▶ [What needs to be done]
Below are some entries. Return exactly the lines from the one with "Viewport: 807px width, 391px" through the final line, leaving out any pictures.

--- Available data ---

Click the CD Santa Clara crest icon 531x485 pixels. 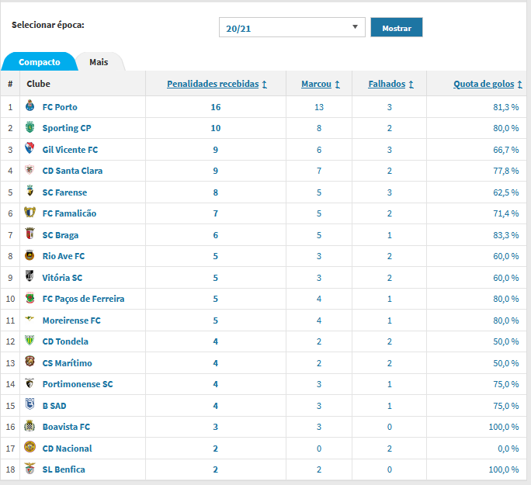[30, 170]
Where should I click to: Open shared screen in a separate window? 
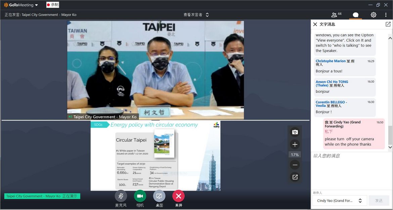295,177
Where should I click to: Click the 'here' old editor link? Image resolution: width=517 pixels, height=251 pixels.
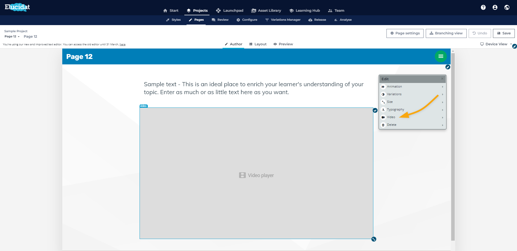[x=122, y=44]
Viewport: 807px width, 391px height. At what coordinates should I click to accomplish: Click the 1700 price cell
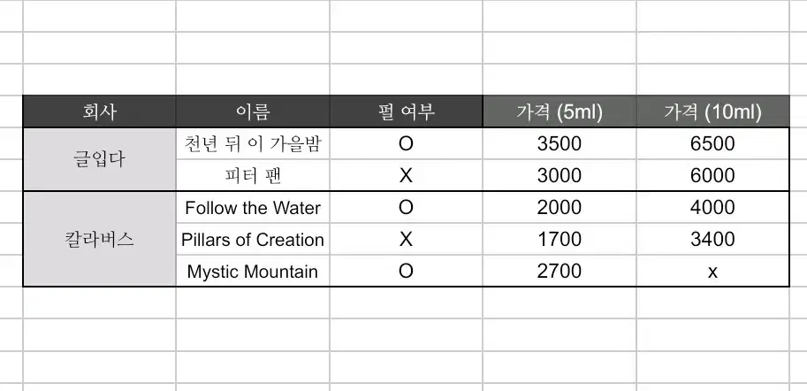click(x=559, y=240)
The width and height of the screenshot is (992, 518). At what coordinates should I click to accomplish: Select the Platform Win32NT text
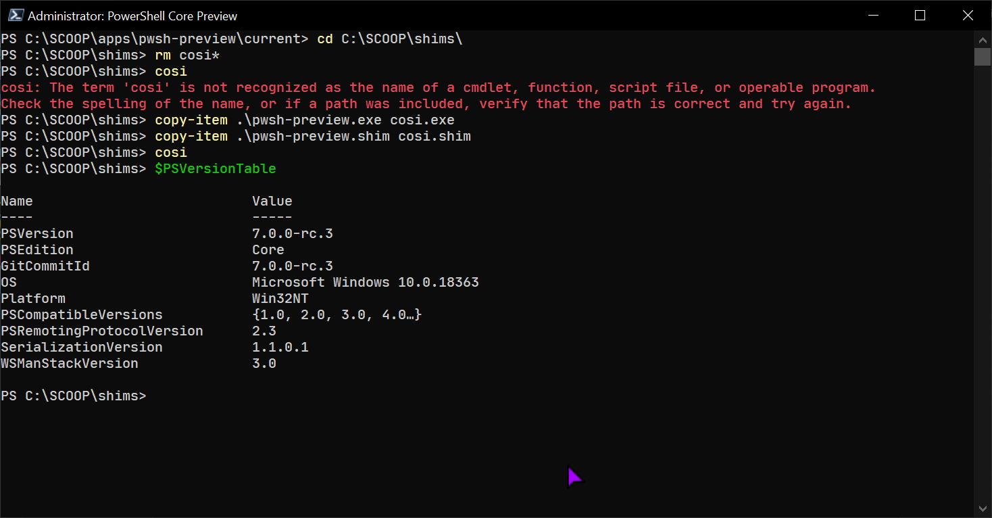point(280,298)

---

▶ [Task output]
Viewport: 807px width, 391px height. At what coordinates should I click to accomplish: Click the 1700 price cell
click(x=559, y=240)
The width and height of the screenshot is (992, 518). At what coordinates should I click to accomplish: Select the Platform Win32NT text
point(280,298)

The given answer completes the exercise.